In his latest quarterly review, Property Ombudsman Christopher Hamer has reported a fall of 30% in enquiries regarding house sales while lettings enquiries rose an annual 44%, reflecting the switch in emphasis in the property market slowdown.

At the end of June, around 10,400 estate agents offices were registered under the Ombudsman’s code of practice and of the 1,076 disputes brought to his attention during the second quarter of the year, his office took up 866 cases, the remainder being outside his jurisdiction for one reason or another.

The report highlights concerns over fees and demands that estate agents “take much greater care” when explaining fee structures to clients.

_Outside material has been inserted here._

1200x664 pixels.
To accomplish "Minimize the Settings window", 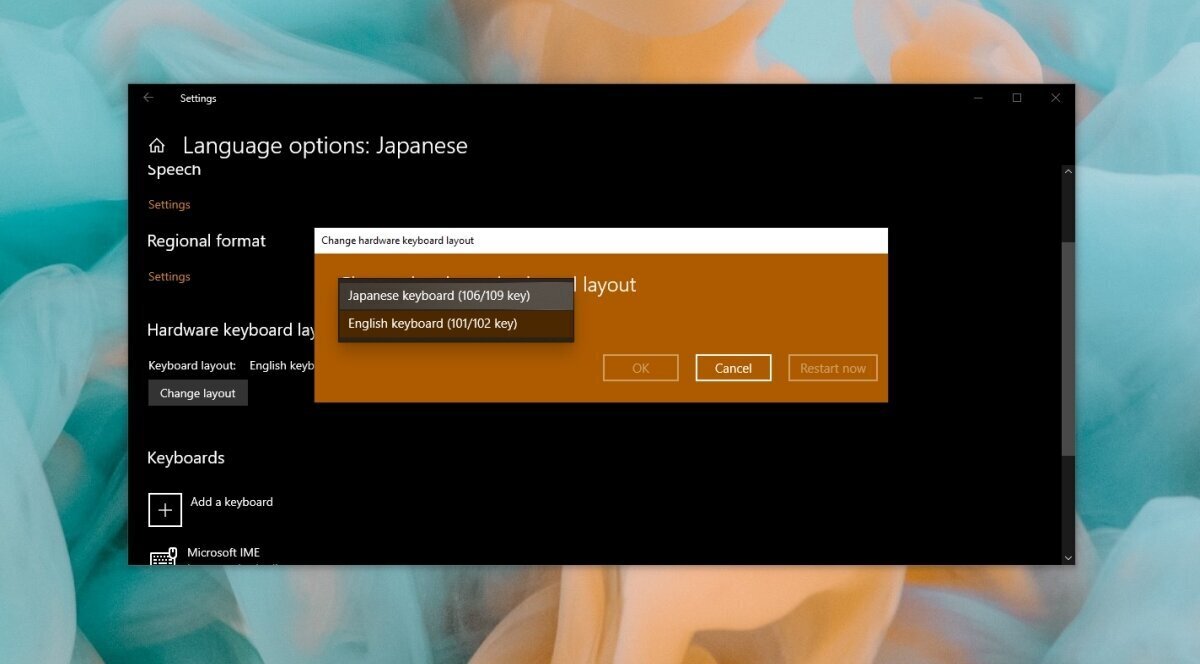I will (977, 98).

Mr Hammer states: “There is evidence of deliberately induced confusion in the mind of the consumer” and warns that where cases of this nature come to light he will find in the consumer’s favour.

Explaining further, he says: “I am regularly presented with scenarios where the fees, although stated in the Agreement, have been clouded in some way either during substantiated conversations during the market appraisal or through some ambiguity in the wording of the contract.”

In his report, Mr. Hamer cites a case where an agent sold a house for £220,000 but charged a flat fee worked out against a recommended asking price of £300,000.

The valuation was £50,000 above those of two other agents.

The agent offered the complainant £500 in recompense but Mr Hamer judged this insufficient and awarded £1,304 against the agent, resulting in the complainant paying commission to the agent according to his sliding scale for a £220,000 sale.